Stillness
"When the pain of leaving behind what we know outweighs the pain of embracing it, or when the power we face is overwhelming and neither fight nor flight will save us, there may be salvation in sitting still. And if salvation is impossible, then at least before perishing we may gain a clearer vision of where we are. By sitting still I do not mean the paralysis of dread, like that of a rabbit frozen beneath the dive of a hawk. I mean something like reverence, a respectful waiting, a deep attentiveness to forces much greater than our own."
-Scott Russel Sanders
”The best in art and life comes from a center – something urgent and powerful, an idea or emotion that insists on its being. From that insistence, a shape emerges and creates its structure out of passion. If you begin with a structure, you have to make up the passion, and that’s very hard to do.” (Roger Rosenblatt)
“We can make our minds so like still water that beings gather around us that they may see, it may be, their own images, and so live for a moment with a clearer, perhaps even with a fiercer life because of our quiet.” (William Butler Yeats from Earth, Fire, & Water)
Mother Teresa was once asked in an interview, “What do you say when you pray?” She replied, “Nothing, I just listen.” So the reporter asked, “Well then, what does God say to you?” Her answer, “Nothing much, He just listens.” (Shane Claiborn, Prayers for Ordinary Radicals)
Bedouin Guide: “Why do you rush around so? When you hurry, you lose things. But when we slow down, things come to you.” (via Deborah Wickering)
An archaeologist once hired some Inca tribesmen to lead him to an archaeological site deep in the mountains. After they had been moving for some time the tribesmen stopped and insisted they would go no further. The archaeologist grew impatient and then angry. But no matter how much he cajoled the tribesmen would not go any further. The all of a sudden the tribesmen changed their attitude. They picked up the gear and set off once more. When the bewildered archaeologist asked why they had stopped and refused to move for so long, the tribesmen answered, “We had been moving too fast and had to wait for our souls to catch up.”
Source: based on a story told in the movie Beyond the Clouds
Life’s Rhythm Is Silence
“Life is not to be regarded as an uninterrupted flow of words which is finally silenced by death. Its rhythm develops in silence, comes to the surface in moments of necessary expression, returns to deeper silence, culminates in a final declaration, then ascends quietly into the silence of Heaven which resounds with unending praise.”
Source: No Man Is an Island
“Silence is the absolute poise or balance of body, mind and spirit. The man who preserves his selfhood is ever calm and unshaken by the storms of existence … What are the fruits of silence?
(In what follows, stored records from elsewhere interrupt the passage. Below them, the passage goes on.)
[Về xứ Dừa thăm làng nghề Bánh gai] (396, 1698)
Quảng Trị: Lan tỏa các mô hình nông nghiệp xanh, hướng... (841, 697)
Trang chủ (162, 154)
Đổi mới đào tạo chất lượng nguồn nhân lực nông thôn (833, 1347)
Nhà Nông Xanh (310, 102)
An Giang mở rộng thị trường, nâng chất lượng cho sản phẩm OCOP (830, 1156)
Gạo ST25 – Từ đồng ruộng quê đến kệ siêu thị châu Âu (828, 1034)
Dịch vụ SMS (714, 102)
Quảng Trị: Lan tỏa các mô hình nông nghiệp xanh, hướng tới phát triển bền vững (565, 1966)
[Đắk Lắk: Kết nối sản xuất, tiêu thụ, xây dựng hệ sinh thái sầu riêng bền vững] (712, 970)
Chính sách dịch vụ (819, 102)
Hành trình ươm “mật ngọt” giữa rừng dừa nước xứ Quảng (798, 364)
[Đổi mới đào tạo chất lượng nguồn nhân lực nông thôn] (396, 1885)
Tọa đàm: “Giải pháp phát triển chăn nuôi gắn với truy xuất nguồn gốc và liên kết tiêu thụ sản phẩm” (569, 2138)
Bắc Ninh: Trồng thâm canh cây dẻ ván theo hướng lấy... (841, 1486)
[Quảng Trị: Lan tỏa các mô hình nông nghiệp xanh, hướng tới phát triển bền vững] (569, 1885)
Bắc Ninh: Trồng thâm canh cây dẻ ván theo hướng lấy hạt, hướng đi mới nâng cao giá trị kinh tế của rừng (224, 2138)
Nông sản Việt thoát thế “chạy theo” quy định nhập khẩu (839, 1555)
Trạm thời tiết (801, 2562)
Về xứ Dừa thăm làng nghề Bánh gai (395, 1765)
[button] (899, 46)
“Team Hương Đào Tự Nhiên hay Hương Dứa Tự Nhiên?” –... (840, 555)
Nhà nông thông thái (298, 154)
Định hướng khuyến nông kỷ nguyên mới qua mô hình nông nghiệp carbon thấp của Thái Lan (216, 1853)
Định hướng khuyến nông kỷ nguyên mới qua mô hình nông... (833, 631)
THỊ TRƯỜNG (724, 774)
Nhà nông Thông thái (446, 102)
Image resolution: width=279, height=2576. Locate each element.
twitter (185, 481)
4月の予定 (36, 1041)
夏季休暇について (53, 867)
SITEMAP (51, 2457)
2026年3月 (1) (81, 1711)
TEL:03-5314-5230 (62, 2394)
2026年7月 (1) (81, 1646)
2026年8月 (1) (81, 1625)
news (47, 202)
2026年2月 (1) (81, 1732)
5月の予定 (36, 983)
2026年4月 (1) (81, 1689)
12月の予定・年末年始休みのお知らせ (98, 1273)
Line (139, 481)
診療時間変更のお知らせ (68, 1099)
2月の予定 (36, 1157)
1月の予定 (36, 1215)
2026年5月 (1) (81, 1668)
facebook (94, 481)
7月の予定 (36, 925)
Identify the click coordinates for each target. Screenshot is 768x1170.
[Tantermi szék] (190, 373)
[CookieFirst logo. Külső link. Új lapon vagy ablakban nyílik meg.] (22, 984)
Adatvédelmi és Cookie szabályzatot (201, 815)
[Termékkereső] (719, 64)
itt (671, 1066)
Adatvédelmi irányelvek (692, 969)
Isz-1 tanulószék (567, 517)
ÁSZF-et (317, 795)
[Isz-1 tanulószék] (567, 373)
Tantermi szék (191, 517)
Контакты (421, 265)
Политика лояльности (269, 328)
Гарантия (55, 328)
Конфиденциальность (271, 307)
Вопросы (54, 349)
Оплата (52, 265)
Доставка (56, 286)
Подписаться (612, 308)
They are self-control, true courage or endurance, patience, dignity and reverence. Silence is the cornerstone of character.”
Ohiyesa
”Solitude can be a home coming to your own deepest belonging.” (John O’Donohue)
“If nothing that can be seen can either be God or represent Him to us as He is, then to find God we must pass beyond everything that can be seen and enter into darkness. Since nothing that can be heard is God, to find Him we must enter into silence.” (Thomas Merton in Seeds of Contemplation, p. 131)
“The highest truth cannot be put into words. Therefore the greatest teacher has nothing to say. He simply gives himself in service, and never worries.” (Lao Tzu, Tao Te Ching)
“It is in deep solitude and silence that I find the gentleness with which I can truly love my brother and sister.” (Thomas Merton)
“In The Silence Of The Heart God Speaks. If You Face God In Prayer And Silence, God Will Speak To You. Then You Will Know That You Are Nothing. It Is Only When You Realize Your Nothingness, Your Emptiness, That God Can Fill You With Himself. Souls Of Prayer Are Souls Of Great Silence.” (Mother Teresa)
“Prayer Is Not Hearing Yourself Talk, But Being Silent, Staying Silent And Waiting Until You Hear God.” (Soren Kierkegaard)
“A man prayed and, at first, he thought that prayer was talking. But he became more and more quiet until, in the end, he realized that prayer is listening.” (Kierkegaard).